■ **Activity**
Continue the article on making Halloween manageable for children with sensory processing challenges from where it stops, without touching the data that follows it.

■ **Reading text**
════

For many kids, Halloween is a treat for the senses — filled with oozing textures, creepy sights and luscious candy-filled scents. But children with autism or other sensory processing issues may interpret and react differently to these holiday activities.
"Children with sensory processing challenges can easily become overwhelmed with the wide array of sounds, sights and textures at Halloween time,” says Sandra Schefkind, Pediatric Program Manager at the American Occupational Therapy Association. But that doesn't mean that these kids need to sit out the Halloween festivities. Here are five tips from the AOTA that can help parents make Halloween a positive experience for children with sensory challenges:
Get prepared. Halloween traditions often clash with established rules, like taking candy from strangers. To help children understand what Halloween is — and is not — read stories that reflect your values ahead of time. Unpredictable events like the unexpected “boo” or changes in routine like new foods or places can be challenging for some children. Reviewing and rehearsing the activities through stories, songs and pictures will help your child anticipate activities more favorably.
Make costumes safe, comfortable and imaginative. Before shopping, parents should share costume guidelines with their children to prevent in-store meltdowns. Children should wear costumes in advance to test their comfort level when walking, reaching and sitting. Costumes that are too long or loose pose safety concerns like tripping or catching fire. Masks are not recommended since they inhibit breathing and vision. Beware of costumes with exposed tags or elastic parts. Consider whether your child will feel too warm or cold in character. Will your child be willing to wear a coat over his costume? Makeup may also feel slimy, and its smell may be off-putting. Will your child think the fabric is too scratchy, tight, slippery or stiff?
Less is more. A child with sensory processing challenges may appreciate the “less is more” approach. For example, a short cape may be enough for a superhero costume or a green shirt could indicate a turtle or frog. Same goes for trick or treating. Keep it short so that your kids will enjoy the experience without feeling overwhelmed.

════

■ **Data shown**
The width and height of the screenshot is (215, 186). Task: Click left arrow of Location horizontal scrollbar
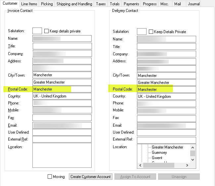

════

■ **The answer**
Practice. Minimize the anxiety of the day by explaining to kids how it will work, and let them practice the routine. Practice the sequence of walking to the door, saying “trick or treat,” putting the treat in the bag and offering “thank you” at homes of familiar neighbors. Children may benefit from starting early and avoiding the dark. Consider trick or treating on quiet streets or only at homes of family and friends to keep the comfort level high. Skip homes with flashing lights, loud noises and especially scary decorations. Review and rehearse street crossing. Explain the rules for eating candy on Halloween night. Will they be allowed to eat while trick-or-treating or will they need to wait until they get home? How much candy will they be allowed that evening?
Know your kid. Some children will seek opportunities to touch “eyeballs” and pumpkin innards because they enjoy touching wet or squishy textures. Other children will prefer to keep their hands dry by decorating jack-o'-lanterns with stickers and markers rather than carving. In school and at Halloween parties, devise strategies ahead of time by inquiring what activities will be offered. For example, a child who may not like bobbing for apples could participate by putting the apples in the bucket. Consider planning an event with a few friends and save large parties for the future.
There’s no place like home. Know when to stop the festivities. Look for signs of sensory overload in your child: fatigue, hyper-excitability, crying and combativeness. Often, children like handing out the candy just as much as receiving it.